Associate Professor of Architecture Mireille Roddier and Taubman College undergraduate students are part of a University of Michigan humanities project examining the concept of lifespan that premiered at Taubman College’s Climate Futures exhibition.
“The Lifespan Project,” which received a U-M Humanities Collaboratory grant in 2024, weaves stories from three professors: Roddier; Bénédicte Boisseron, chair of the Department of Afroamerican and African Studies; and English Professor Megan Sweeney. Assisting were students Rowan Freeman and Nicole Tooley from Taubman College and CC Barrick and Lis Fertig from the College of Literature, Science, and the Arts (LSA). The students managed the editing, sound, image curation and production, and film editing.
The project brings together experiences from France, Ghana, and the French Caribbean islands of Martinique and Guadeloupe. The nine-minute film that premiered at the Climate Futures exhibition is the first chapter of the project and features personal stories about lifespan, grief, and waste told through the theme of water.
In her sections of the film, Roddier, who holds a joint appointment with Women’s Studies, talks about her family farmhouse in Burgundy, France, and the importation-exportation cycle of consumption and waste. She reflects on a pre-plumbing era of local energy autonomy and production, recounting that “running water didn’t reach our house until the 1950s.”
The other sections of the film, narrated by Boisseron and Sweeney, reflect the project’s theme of slowing down and breaking away from a lifestyle induced by industrialization. Boisseron discusses the use of pesticides in banana production in Martinique and Guadeloupe and the loss of her brother from such pesticides. Sweeney traveled to Ghana with Barrick to investigate the massive market for second-hand clothes sent from the United States, China, and Europe, which creates unsustainable textile waste in the country.
The faculty members began working on the Lifespan Project after Boisseron and Sweeney saw a presentation by Roddier at the U-M Institute for the Humanities. Although they work on similar issues, being in different departments and fields made it difficult to coordinate before meeting at the lecture. Recounting this experience, Roddier said the ability to share work across departments and disciplines is key to creating interdisciplinary projects like Lifespan.
Humanities Collaboratory Proposal Development Grants provide up to $60,000 to U-M teams to develop their research questions.

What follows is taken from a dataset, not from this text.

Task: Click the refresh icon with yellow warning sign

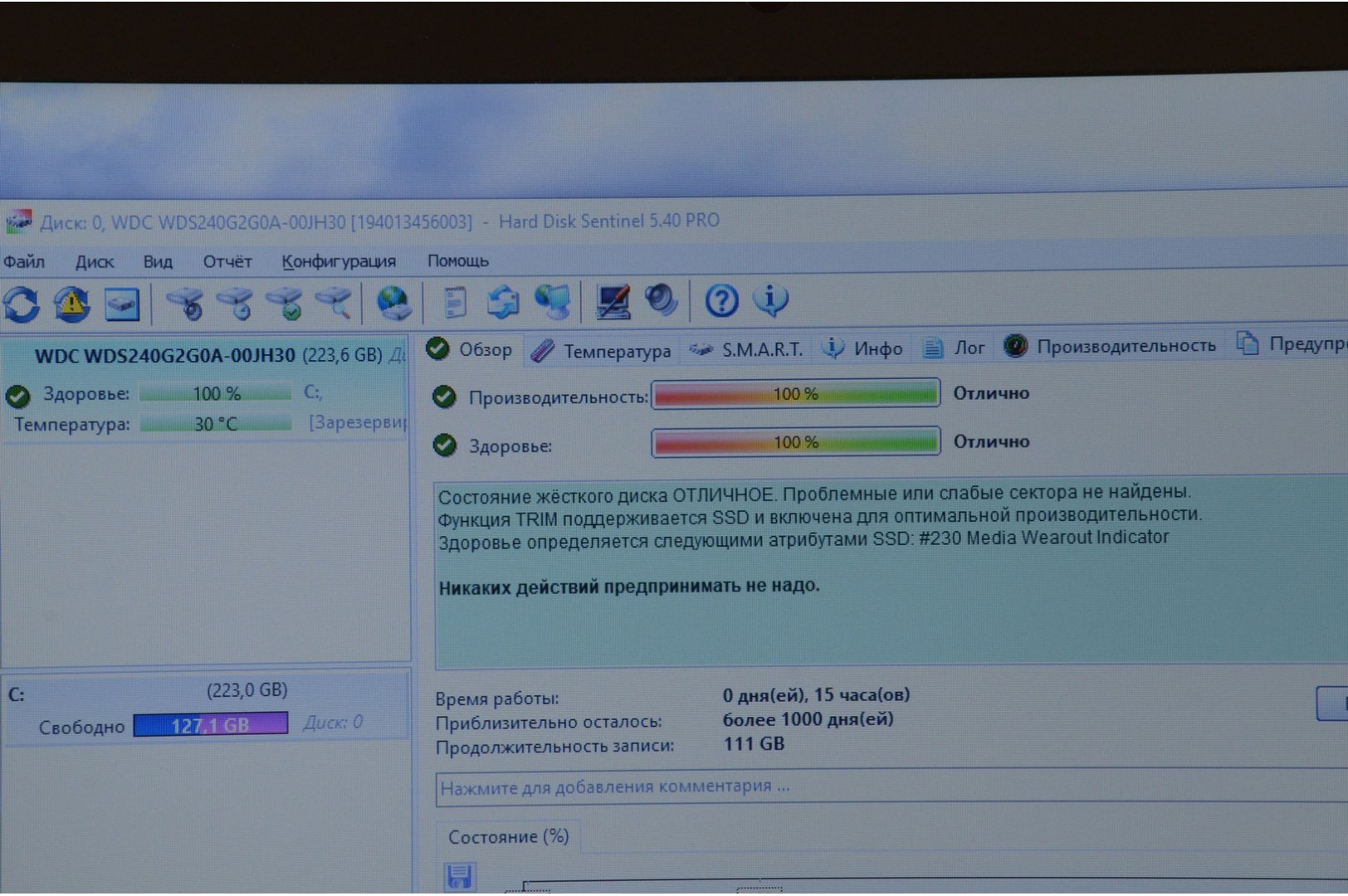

Lifespan used the funding to hire students to assist with developing the chapter about water and pay for Sweneey’s travel to Ghana. In the future, Roddier, Boisseron, and Sweeney will use the initial first chapter of their film and written notes to apply for larger grants. The finished project is envisioned as a four-part film featuring chapters on water, earth, fire, and air with the throughline of the circulation of materials in industrial society.